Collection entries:
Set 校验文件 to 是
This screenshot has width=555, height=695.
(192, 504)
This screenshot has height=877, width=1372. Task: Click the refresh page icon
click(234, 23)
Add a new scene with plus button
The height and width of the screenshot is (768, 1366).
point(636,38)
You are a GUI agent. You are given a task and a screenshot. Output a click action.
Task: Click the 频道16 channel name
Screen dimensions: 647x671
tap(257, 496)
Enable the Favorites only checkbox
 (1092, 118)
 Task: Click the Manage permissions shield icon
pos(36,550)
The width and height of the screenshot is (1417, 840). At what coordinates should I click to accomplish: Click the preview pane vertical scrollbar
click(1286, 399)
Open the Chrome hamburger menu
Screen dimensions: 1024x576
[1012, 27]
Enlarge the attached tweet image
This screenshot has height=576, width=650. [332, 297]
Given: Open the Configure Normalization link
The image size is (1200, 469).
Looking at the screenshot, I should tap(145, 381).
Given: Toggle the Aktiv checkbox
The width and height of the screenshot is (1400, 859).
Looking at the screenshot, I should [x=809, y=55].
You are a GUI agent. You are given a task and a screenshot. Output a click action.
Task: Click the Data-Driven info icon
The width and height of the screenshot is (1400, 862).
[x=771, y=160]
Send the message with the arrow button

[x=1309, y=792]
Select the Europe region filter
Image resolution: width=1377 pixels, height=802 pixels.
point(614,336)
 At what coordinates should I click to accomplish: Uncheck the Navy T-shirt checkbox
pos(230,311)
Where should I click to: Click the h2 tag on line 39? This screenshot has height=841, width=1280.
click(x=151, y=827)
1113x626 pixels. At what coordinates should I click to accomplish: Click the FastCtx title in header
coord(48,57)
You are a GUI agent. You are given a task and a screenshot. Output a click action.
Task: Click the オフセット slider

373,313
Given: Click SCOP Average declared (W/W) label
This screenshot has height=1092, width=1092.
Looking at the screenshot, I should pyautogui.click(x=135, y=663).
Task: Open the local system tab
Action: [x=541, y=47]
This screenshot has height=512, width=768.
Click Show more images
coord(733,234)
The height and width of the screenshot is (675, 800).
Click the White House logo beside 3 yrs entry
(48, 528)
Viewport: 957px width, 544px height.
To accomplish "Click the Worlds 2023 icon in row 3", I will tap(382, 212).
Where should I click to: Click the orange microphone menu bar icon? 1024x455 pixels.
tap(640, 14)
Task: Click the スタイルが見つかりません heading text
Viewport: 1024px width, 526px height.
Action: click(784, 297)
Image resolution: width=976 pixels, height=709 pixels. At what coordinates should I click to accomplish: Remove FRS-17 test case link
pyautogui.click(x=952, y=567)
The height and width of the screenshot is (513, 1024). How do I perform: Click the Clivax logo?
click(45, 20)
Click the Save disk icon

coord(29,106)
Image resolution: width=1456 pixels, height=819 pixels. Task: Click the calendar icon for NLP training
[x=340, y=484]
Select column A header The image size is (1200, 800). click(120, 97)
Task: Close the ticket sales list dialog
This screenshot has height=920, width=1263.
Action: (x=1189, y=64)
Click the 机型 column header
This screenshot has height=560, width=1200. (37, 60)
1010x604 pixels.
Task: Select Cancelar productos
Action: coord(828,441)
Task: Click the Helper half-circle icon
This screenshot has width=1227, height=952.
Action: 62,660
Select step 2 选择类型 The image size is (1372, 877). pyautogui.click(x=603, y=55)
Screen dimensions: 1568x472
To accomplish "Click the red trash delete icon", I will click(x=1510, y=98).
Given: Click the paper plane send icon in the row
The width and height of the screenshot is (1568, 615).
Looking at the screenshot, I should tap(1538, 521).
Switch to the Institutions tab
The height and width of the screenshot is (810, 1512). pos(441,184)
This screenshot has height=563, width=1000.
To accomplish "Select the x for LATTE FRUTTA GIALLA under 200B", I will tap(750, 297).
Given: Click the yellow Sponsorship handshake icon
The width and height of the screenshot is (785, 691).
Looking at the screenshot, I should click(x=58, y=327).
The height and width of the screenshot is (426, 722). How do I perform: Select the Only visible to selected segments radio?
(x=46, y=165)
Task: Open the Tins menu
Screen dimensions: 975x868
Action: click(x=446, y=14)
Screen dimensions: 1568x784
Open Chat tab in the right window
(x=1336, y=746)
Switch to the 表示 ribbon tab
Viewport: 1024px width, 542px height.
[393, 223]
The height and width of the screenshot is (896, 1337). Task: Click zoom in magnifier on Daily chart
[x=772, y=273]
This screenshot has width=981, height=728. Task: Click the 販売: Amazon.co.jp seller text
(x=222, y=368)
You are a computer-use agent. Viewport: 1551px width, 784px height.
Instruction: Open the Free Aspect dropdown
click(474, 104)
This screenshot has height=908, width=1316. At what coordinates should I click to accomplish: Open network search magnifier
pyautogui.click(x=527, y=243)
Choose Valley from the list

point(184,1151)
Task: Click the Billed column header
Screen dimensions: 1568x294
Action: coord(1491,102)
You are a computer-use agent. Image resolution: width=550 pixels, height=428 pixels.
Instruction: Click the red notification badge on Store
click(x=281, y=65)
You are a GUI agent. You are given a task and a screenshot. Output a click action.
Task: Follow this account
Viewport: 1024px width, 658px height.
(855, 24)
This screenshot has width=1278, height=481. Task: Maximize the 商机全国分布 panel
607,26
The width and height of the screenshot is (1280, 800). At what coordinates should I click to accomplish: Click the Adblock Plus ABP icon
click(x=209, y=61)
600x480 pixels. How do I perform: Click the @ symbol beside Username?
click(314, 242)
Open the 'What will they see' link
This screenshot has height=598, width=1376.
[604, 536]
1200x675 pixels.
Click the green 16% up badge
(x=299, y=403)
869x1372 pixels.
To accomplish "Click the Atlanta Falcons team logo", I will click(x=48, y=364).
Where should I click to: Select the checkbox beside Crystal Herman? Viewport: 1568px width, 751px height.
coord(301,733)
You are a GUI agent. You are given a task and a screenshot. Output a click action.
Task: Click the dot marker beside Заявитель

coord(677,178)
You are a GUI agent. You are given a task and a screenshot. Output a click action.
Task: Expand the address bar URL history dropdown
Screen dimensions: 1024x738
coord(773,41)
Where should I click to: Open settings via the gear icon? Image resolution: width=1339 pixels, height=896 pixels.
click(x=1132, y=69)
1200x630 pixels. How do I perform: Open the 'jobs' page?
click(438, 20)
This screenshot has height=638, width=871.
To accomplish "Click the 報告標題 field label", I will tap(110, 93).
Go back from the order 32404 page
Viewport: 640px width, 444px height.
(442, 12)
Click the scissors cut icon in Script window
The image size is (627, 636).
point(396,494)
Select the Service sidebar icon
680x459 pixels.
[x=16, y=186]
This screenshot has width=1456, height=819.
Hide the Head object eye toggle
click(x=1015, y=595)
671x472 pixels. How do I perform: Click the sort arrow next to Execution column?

**GIVEN INSTRUCTION**. State how many lines of the records above contain the string "dropdown", treating uppercase and lowercase as different. Give only the number.

**PROBLEM SOLUTION**. 2